## SOURCE PASSAGE
Some preliminary inequalities to calculate the upper bound: \begin{align} & \frac{1}{\sum c_i X_i} \leq \frac{1}{\min c_i} \\ & \frac{1}{\sum c_i X_i} \leq \frac{1}{n} \left( \prod c_i X_i \right)^{-1/n} \leq \frac{\sum \frac{1}{c_i X_i}}{n^2} \\ & \frac{1}{\sum c_i X_i} \leq \frac{1}{(\sum c_i)^2} \sum c_i \frac{1}{X_i} \end{align}

The following potentially gives an infinite expansion. \begin{align} \frac{1}{\sum c_i X_i} & = \frac{\frac{1}{\max c_j}}{1 - \sum \frac{\max c_j - c_i}{\max c_j} X_i} = \frac{1}{\max c_j} \sum_{k = 0}^\infty \left( \sum \frac{\max c_j - c_i}{\max c_j} X_i \right)^k \end{align} There are several things that you can do with this expansion. For example, $$ \sum \frac{\max c_j - c_i}{\max c_j} X_i \leq \frac{\max c_j - \min c_j}{\max c_j}, $$ so the series vanishes exponentially and you can truncate the summation and get an upperbound to any precision.

Another possibility is to consider $$ \left( \sum \frac{\max c_j - c_i}{\max c_j} X_i \right)^k \leq \left( \sum \frac{\max c_j - c_i}{\max c_j} \right)^{k - 1} \sum \frac{\max c_j - c_i}{\max c_j} X_i^k, $$ which can make the calculation easier.

## GIVEN DATA
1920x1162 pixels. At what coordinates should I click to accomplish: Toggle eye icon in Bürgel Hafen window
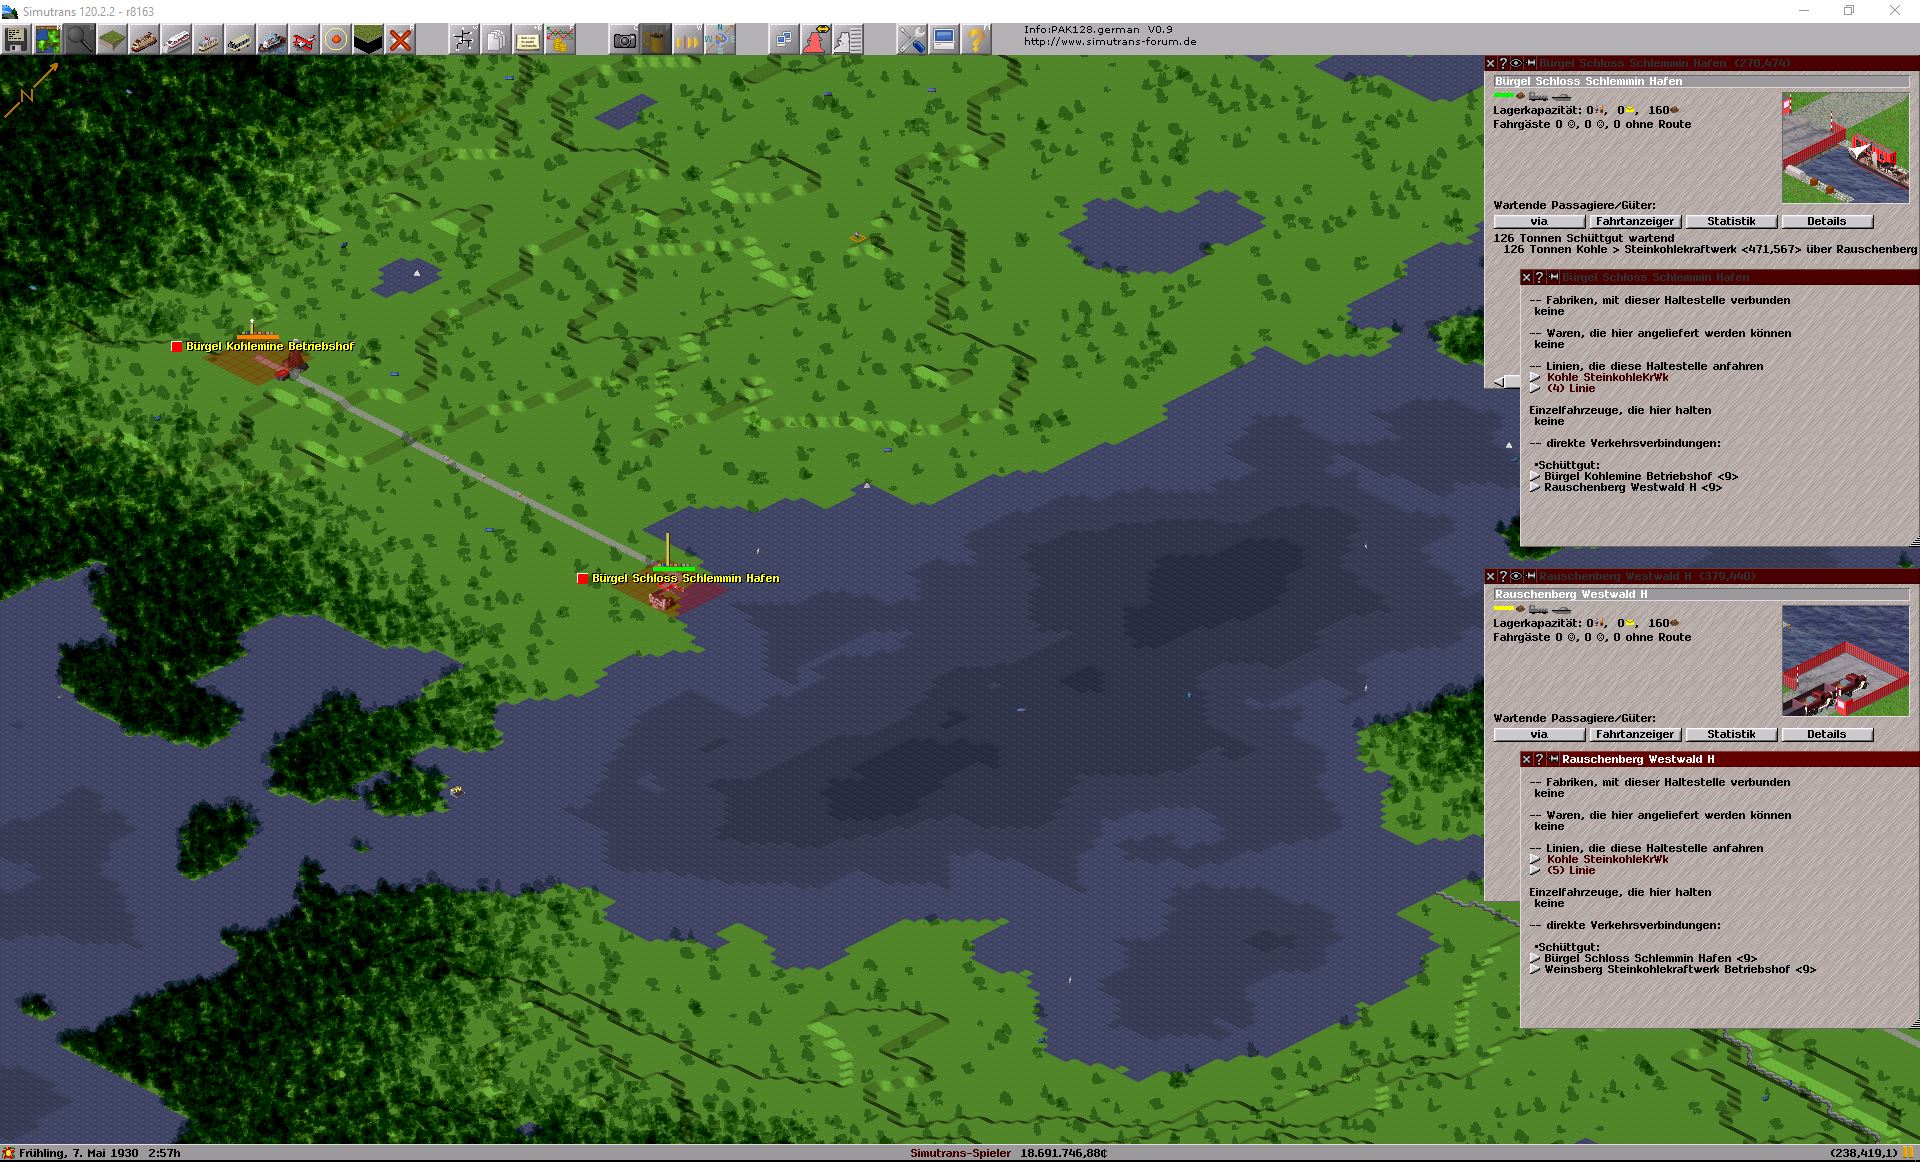pyautogui.click(x=1516, y=63)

## TASK A
Reproduce the stretch from "The following potentially" through "the calculation easier." in the passage on upper bounds for the reciprocal of a weighted sum.
## TASK B
Carry the passage on upper bounds for the reciprocal of a weighted sum forward from its final sentence.

## RESPONSE A
The following potentially gives an infinite expansion. \begin{align} \frac{1}{\sum c_i X_i} & = \frac{\frac{1}{\max c_j}}{1 - \sum \frac{\max c_j - c_i}{\max c_j} X_i} = \frac{1}{\max c_j} \sum_{k = 0}^\infty \left( \sum \frac{\max c_j - c_i}{\max c_j} X_i \right)^k \end{align} There are several things that you can do with this expansion. For example, $$ \sum \frac{\max c_j - c_i}{\max c_j} X_i \leq \frac{\max c_j - \min c_j}{\max c_j}, $$ so the series vanishes exponentially and you can truncate the summation and get an upperbound to any precision.

Another possibility is to consider $$ \left( \sum \frac{\max c_j - c_i}{\max c_j} X_i \right)^k \leq \left( \sum \frac{\max c_j - c_i}{\max c_j} \right)^{k - 1} \sum \frac{\max c_j - c_i}{\max c_j} X_i^k, $$ which can make the calculation easier.

## RESPONSE B
Another possible upper bound: \begin{align} \frac{1}{\sum c_i X_i} & = \frac{\frac{1}{\min c_j}}{1 + \sum \frac{c_i - \min c_j}{\min c_j} X_i} \leq \frac{1}{\min c_j} \sum _{k = 0}^{2K} (-1)^k \left( \sum \frac{c_i - \min c_j}{\min c_j} X_i \right)^k. \end{align} However, the above does not converge as $K \to \infty$, unless $2\min c_i > \max c_i$, so this probably will not yield a good upper bound.

The two upperbounds above are special cases of the following. Notice that $\min c_i \leq \sum c_i X_i \leq \max c_i$, so we are indeed analyzing $f(x) = \frac{1}{x}$ for $x \in [\min c_i, \max c_i]$. Getting an upperbound of this $f$ is easy using Taylor expansion or other techniques.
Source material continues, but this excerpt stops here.